Malheureusement, l’altitude des périastres (~800 km) des cinq orbites elliptiques initiales de Phobos 2 n’a pas permis de résoudre le problème de l’existence ou non d’un champ magnétique intrinsèque [Zakharov, 1992]. Pourtant, comme nous allons le voir, les premiers résultats obtenus par la sonde consolidaient l’hypothèse que l’éventuel champ magnétique intrinsèque martien ne jouait pas un rôle important dans l’interaction [Vaisberg, 1992a]. L’état de connaissance de l’interaction du Vent Solaire avec Mars après les observations de la sonde Phobos 2 comprenait les régions et frontières suivantes (Figure I.1):
• Tout d’abord, une région nommée « région en amont », où les effets de la présence de la planète sont déjà évidents [e.g., Russell et al., 1990; Dubinin et al., 2000].
• Le pré-choc, une région particulière incluse dans la précédente et où les lignes de champ magnétique interplanétaire coupent l’onde de choc [e.g., Trotignon, et al., 1992; 2000; Barabash and Lundin, 1993; Delva and Dubinin, 1998]
• L’onde de choc, située à une distance subsolaire moyenne de ~1.6 RM [e.g., Schwingenschuh et al., 1990; Slavin et al., 1991; Trotignon et al., 1991a, b; 1993].
• La magnétogaine, caractérisée par de grandes variations des paramètres du plasma et une grande diversité d’ondes électromagnétiques [e.g., Dubinin et al., 1993].
• Une frontière appelée « planétopause » [Trotignon et al., 1996], « magnétopause » [Lundin et al., 1990], « ion composition boundary » [Breus et al., 1991], « protonopause » [Sauer et al., 1994] etc.
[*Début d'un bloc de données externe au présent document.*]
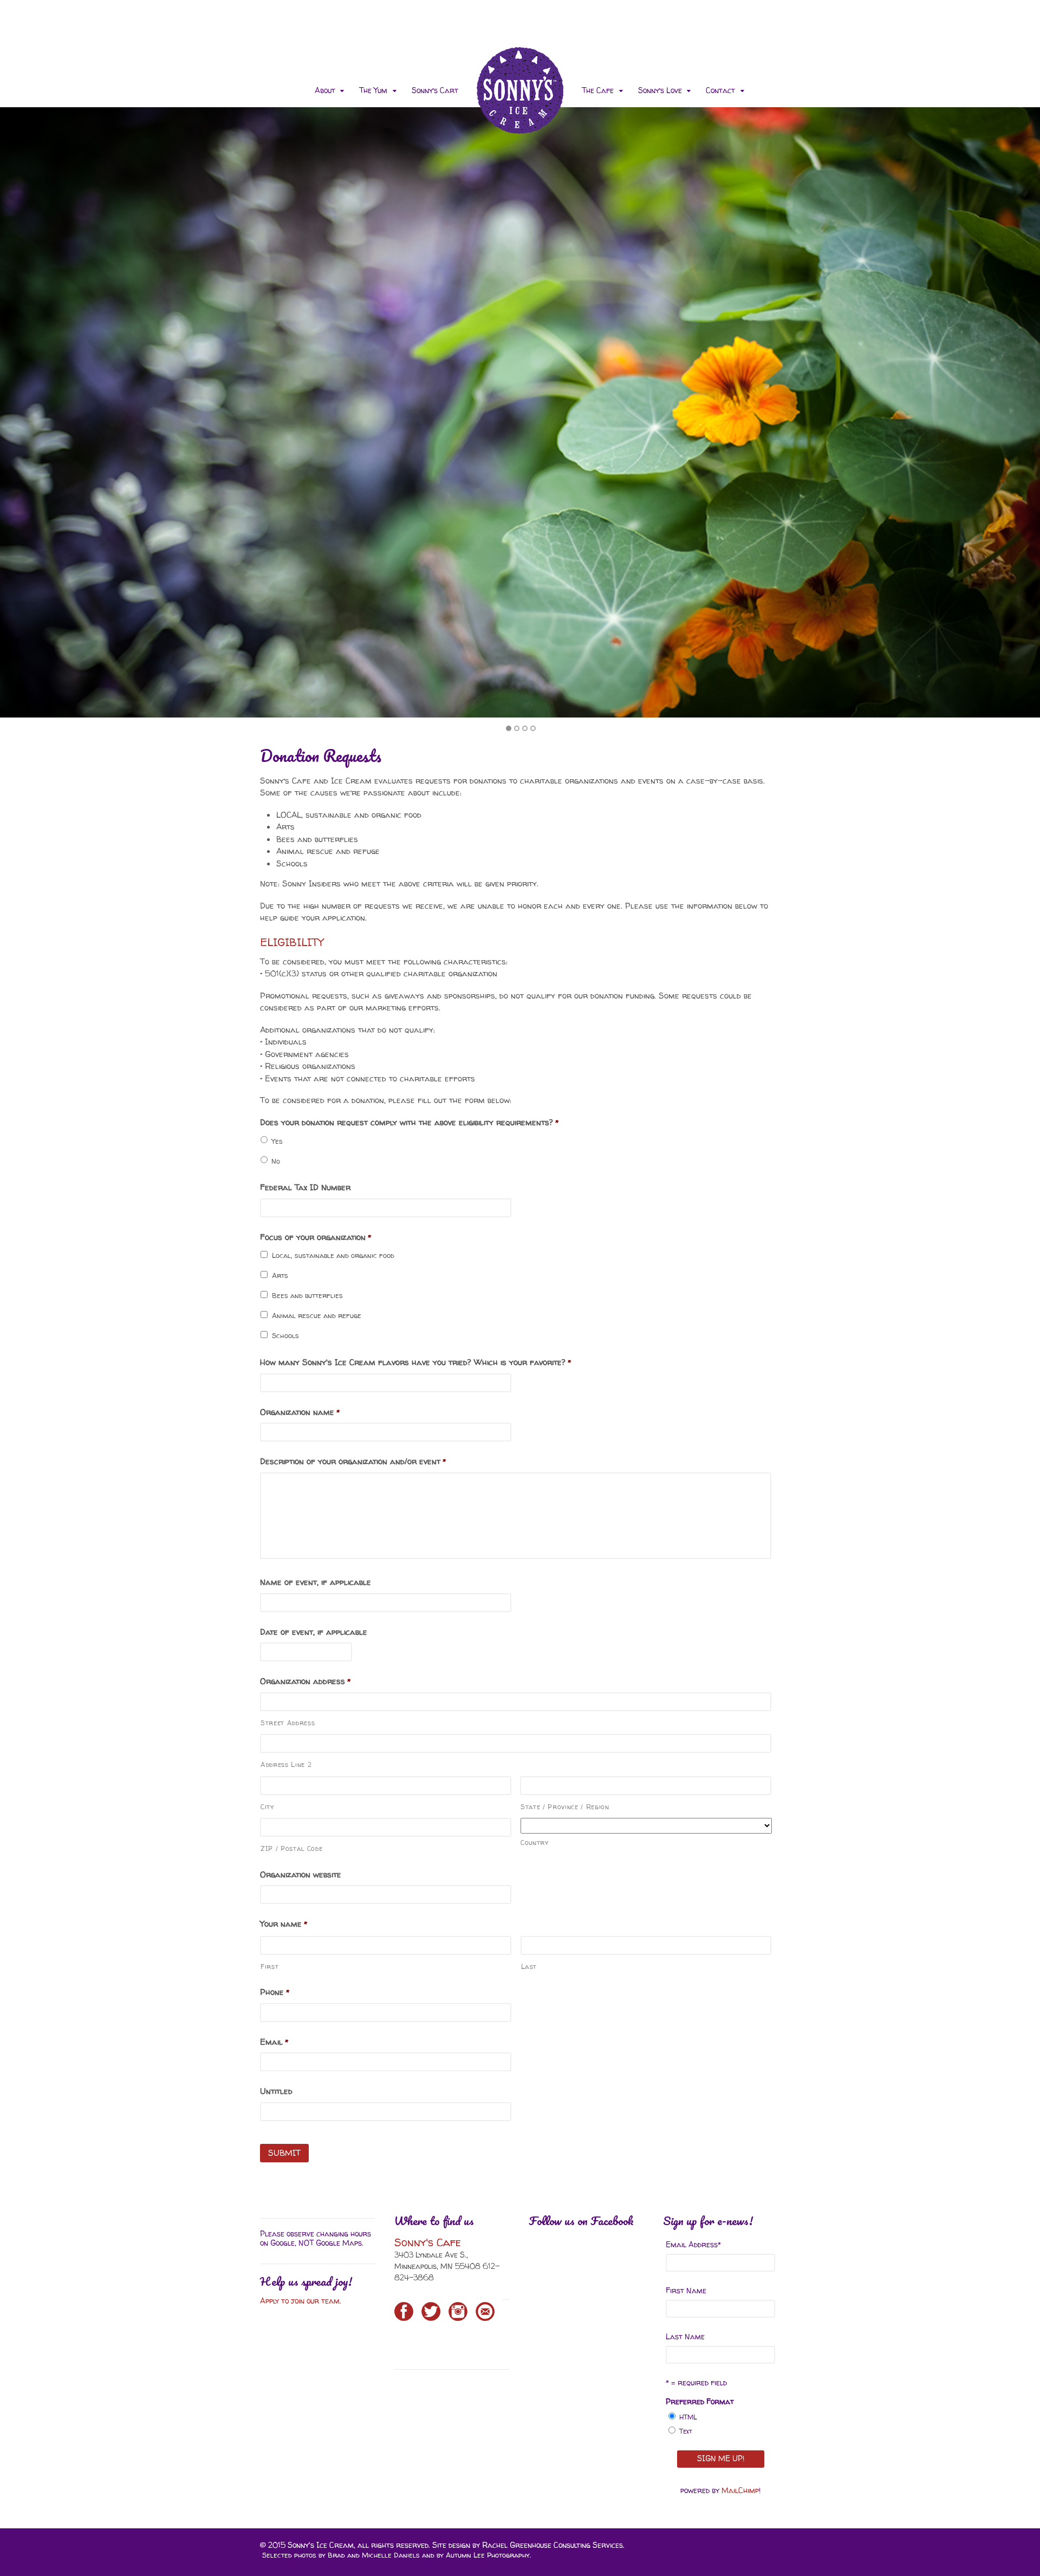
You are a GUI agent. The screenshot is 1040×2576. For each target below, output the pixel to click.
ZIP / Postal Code (291, 1848)
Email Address (693, 2244)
Interprétée comme une magnétopause ou simplement comme une structure transitoire, sa nature exacte étant fortement débattue.
• La région limitée par la « planétopause », très peu explorée. Selon l’interprétation, elle s’appelait « magnétosphère » (interaction magnétosphérique), ou « ion cushion » (interaction atmosphérique) [Vaisberg, 1992a].
• Et finalement, pour l’interprétation atmosphérique, l’obstacle final martien [e.g., Luhmann et al.,1987]. Sa nature restait à dévoiler. Si Mars ne possédait pas de champ magnétique intrinsèque, l’obstacle final à l’interaction était probablement une « ionopause » comme dans le cas de Vénus [Brace et al., 1980].

Région en amont du choc 

Les effets de la présence de Mars perturbant le vent solaire magnétisé commencent à se voir bien avant que ce dernier n’atteigne l’onde de choc. La planète est entourée d’une exosphère d’hydrogène très étendue [par exemple, Nagy et al., 1990; Kim et al., 1998]. Ces atomes parcourent une distance de quelques rayons planétaires avant d’être ionisés par la radiation électromagnétique provenant du soleil (photons EUV). Implantation d’ions planétaires. Le processus d’implantation ce ces ions exosphériques joue un rôle très important dans l’interaction du vent solaire avec Mars. Les différentes étapes de ce processus ont été amplement étudiées dans le contexte de l’étude des comètes, où il est le phénomène fondamental sur lequel se base l’interaction. La première partie de ce processus est bien comprise. L’ion nouvellement créé est immédiatement injecté sur une orbite cycloïdale dans un repère inertiel où il effectue son mouvement de giration autour du champ magnétique tout en subissant une dérive perpendiculaire à celui-ci avec une vitesse égale à la composante de la vitesse du vent solaire perpendiculaire au champ. L’ion perçoit une accélération due au champ électrique de convection du vent solaire.

E −= VVS ×B (I.11)

Cette accélération étant perpendiculaire au champ magnétique, la seule contribution sur la vitesse parallèle dans ce repère sera celle du neutre parent.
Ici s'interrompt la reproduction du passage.